Instructions to follow — Only the lines below from the one containing "Where should I click to: Open" through the one containing "The image size is (1080, 537)." belong in the answer, repeated exactly and without pictures.

Records supplied —

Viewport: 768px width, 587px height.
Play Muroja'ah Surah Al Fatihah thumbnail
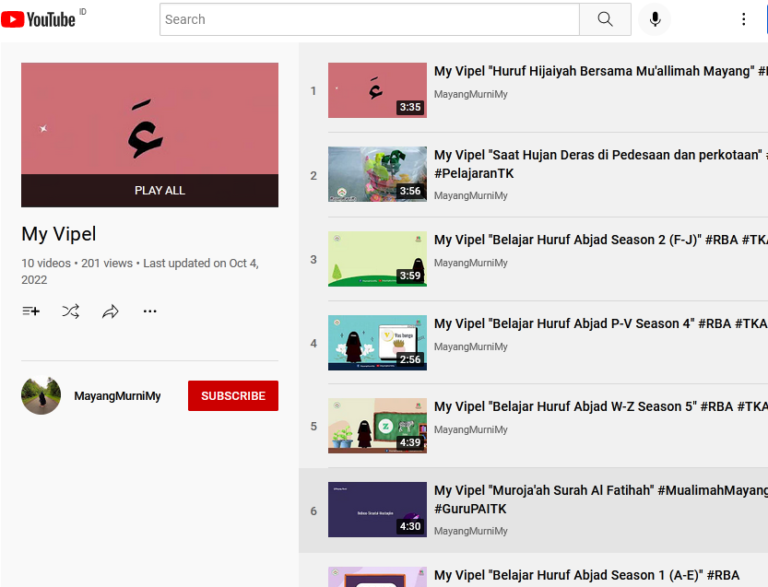[377, 509]
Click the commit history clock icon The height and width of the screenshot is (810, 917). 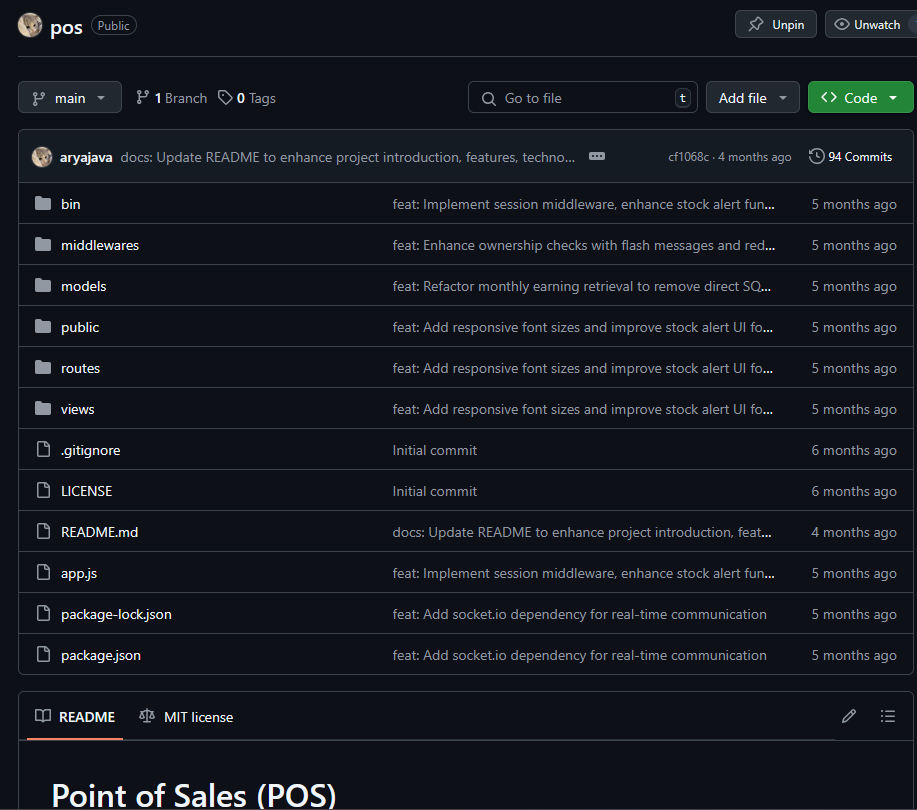click(816, 156)
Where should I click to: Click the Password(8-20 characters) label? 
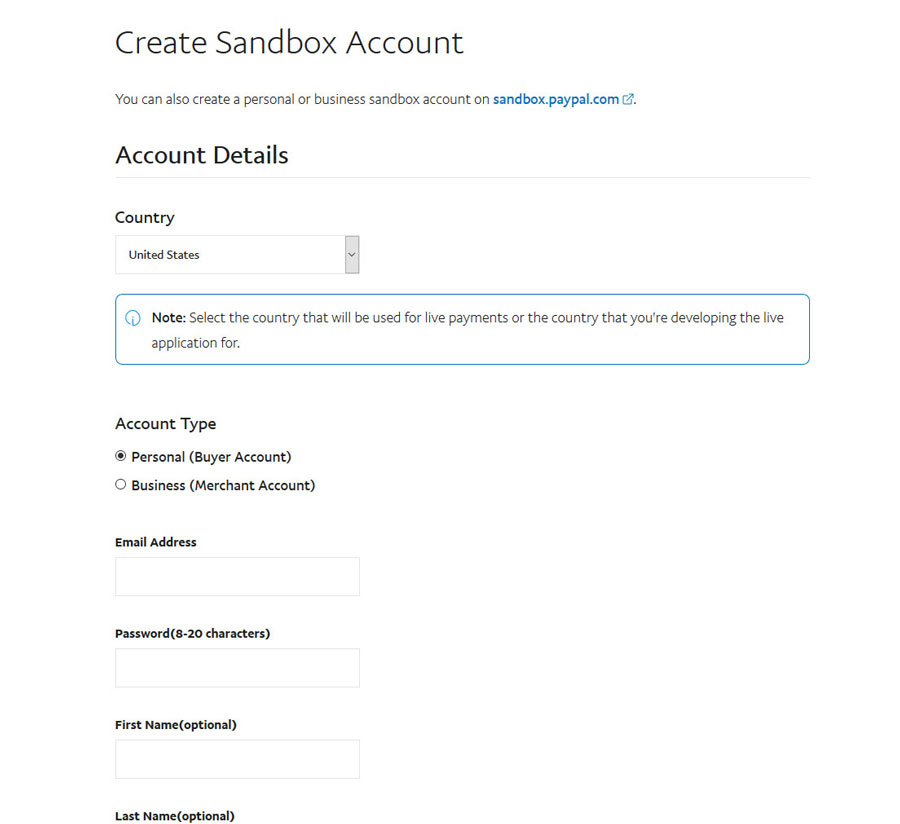coord(192,633)
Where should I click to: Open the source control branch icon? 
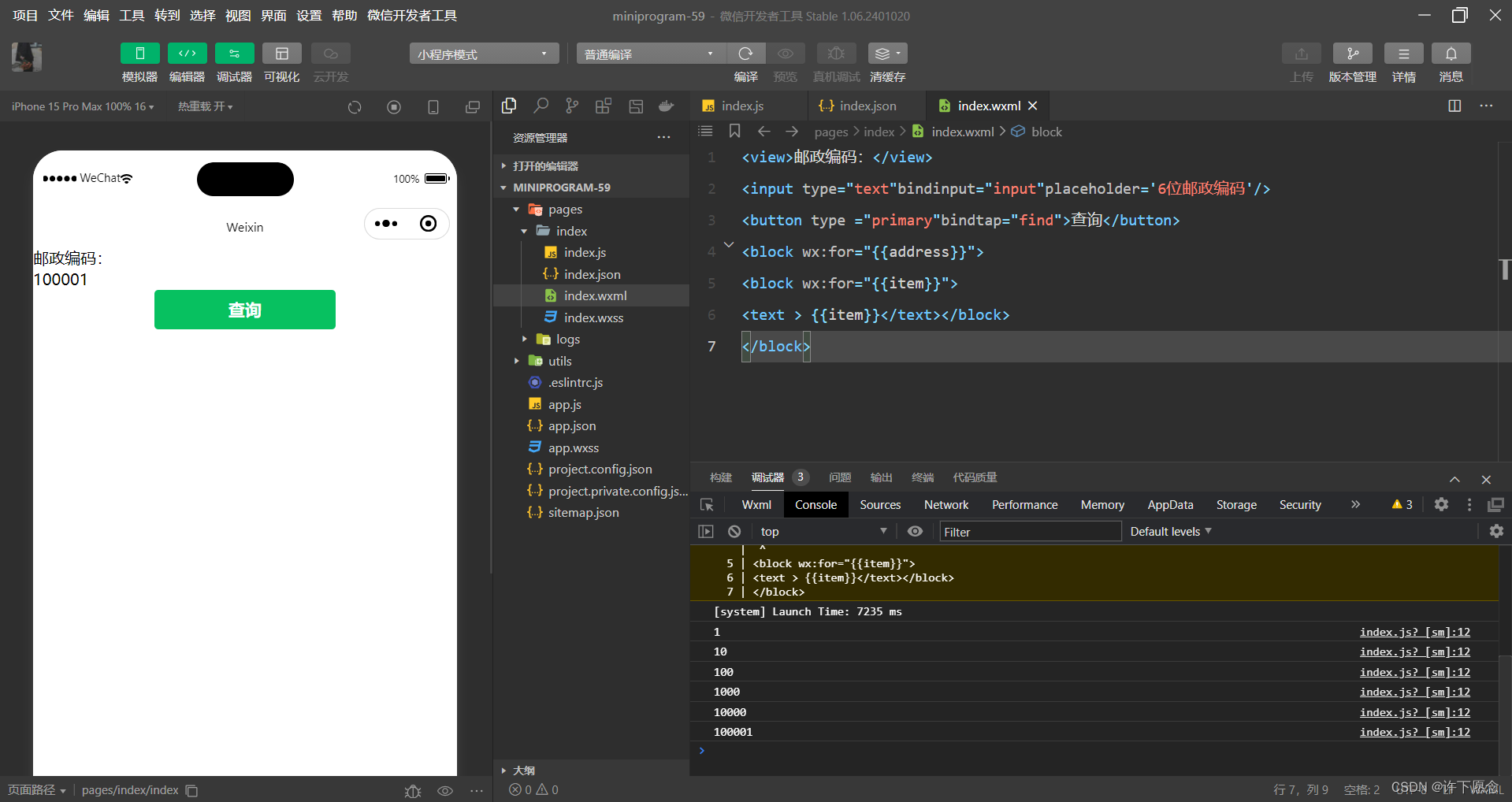(572, 106)
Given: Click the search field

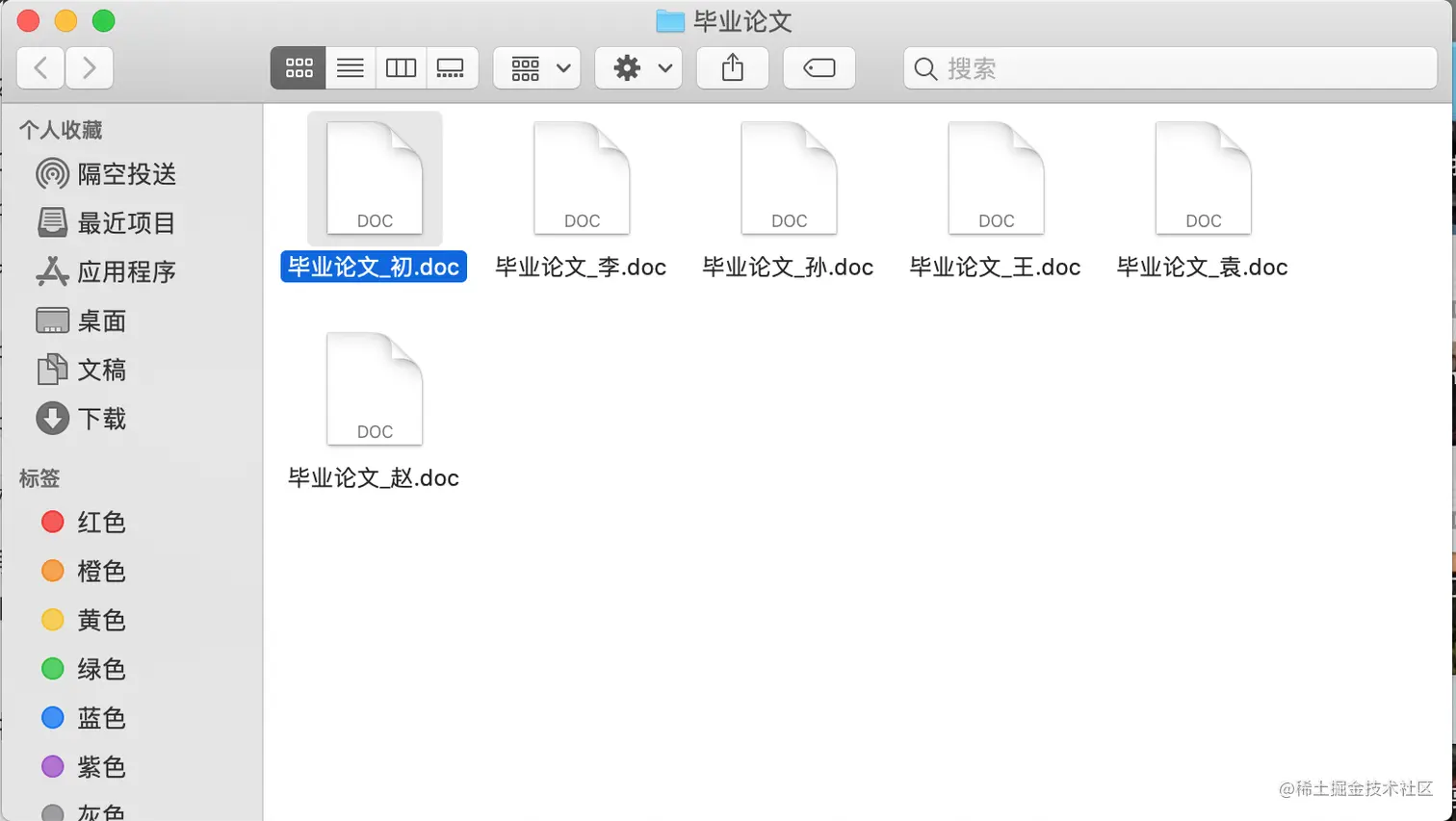Looking at the screenshot, I should click(1107, 68).
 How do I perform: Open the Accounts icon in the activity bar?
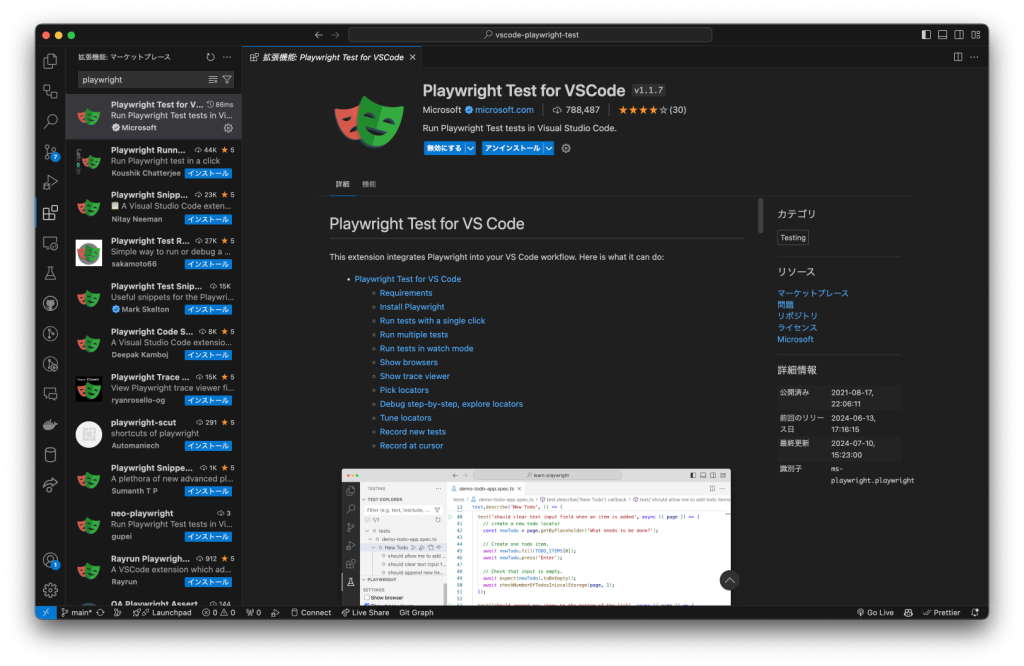click(50, 561)
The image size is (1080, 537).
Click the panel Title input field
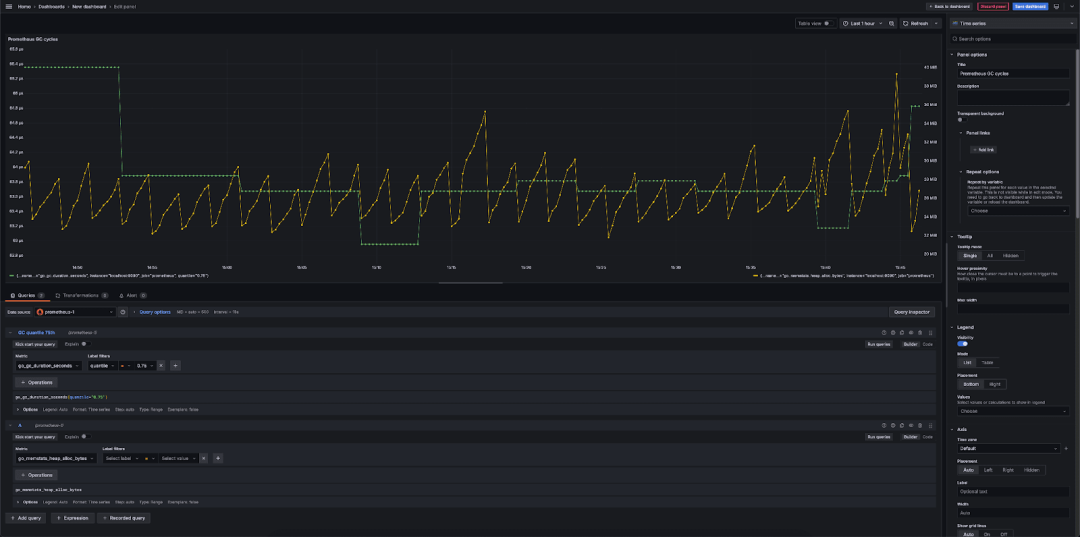point(1013,73)
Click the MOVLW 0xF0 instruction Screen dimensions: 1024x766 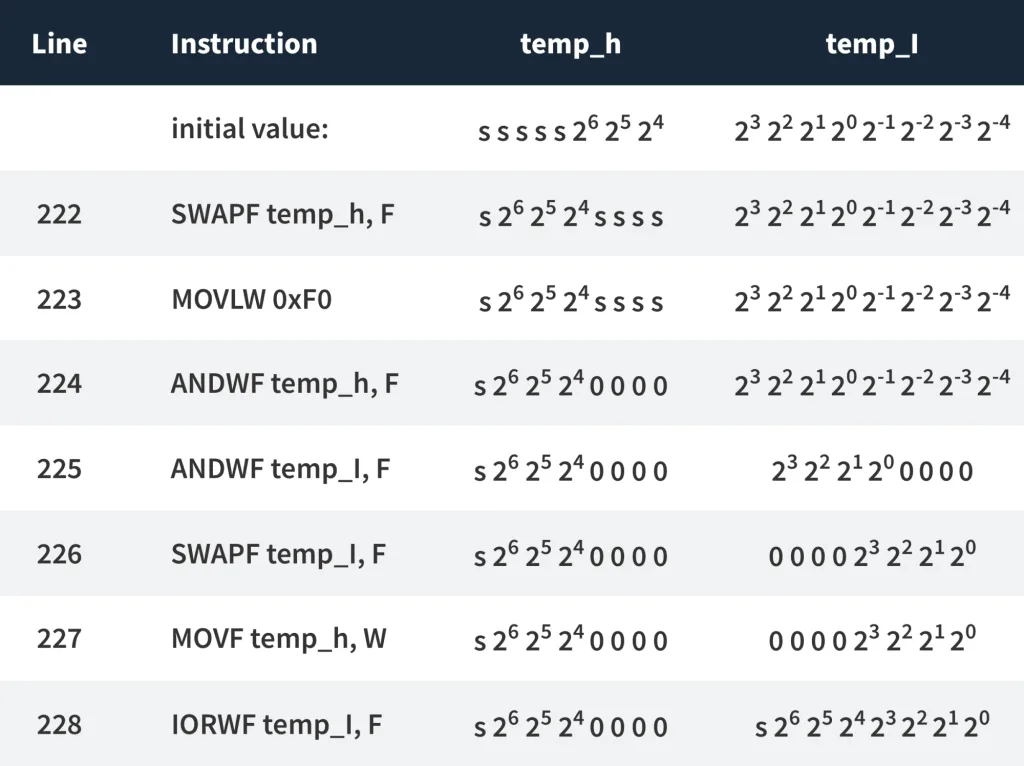[251, 299]
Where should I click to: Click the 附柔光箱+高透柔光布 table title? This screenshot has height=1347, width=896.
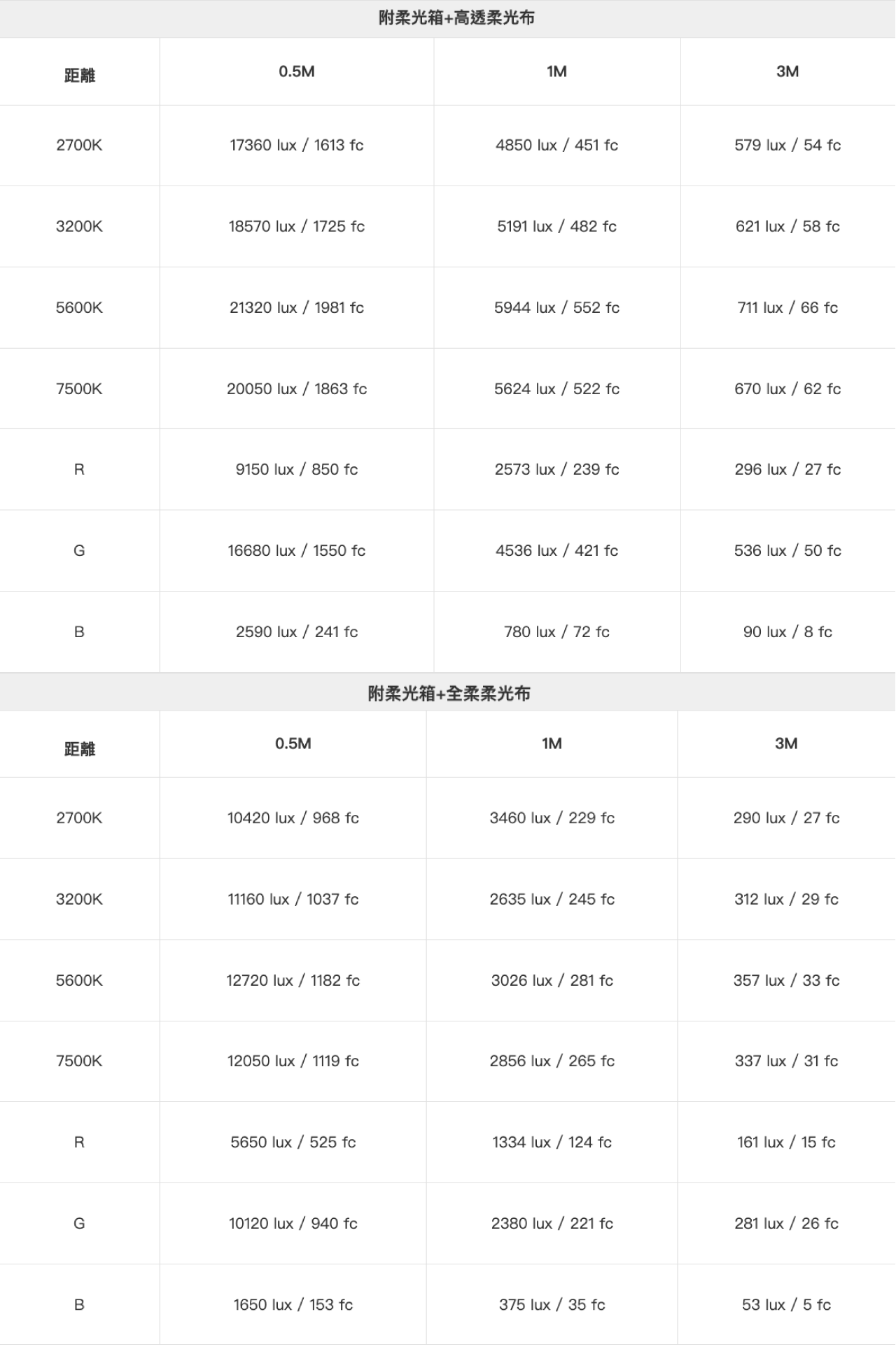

Solved problem —
Where should I click to: Open the source control branch icon? 
(572, 106)
Given: Click the search field

Looking at the screenshot, I should click(1107, 68).
 How do I perform: Open the Accounts icon in the activity bar?
click(50, 561)
The image size is (1080, 537).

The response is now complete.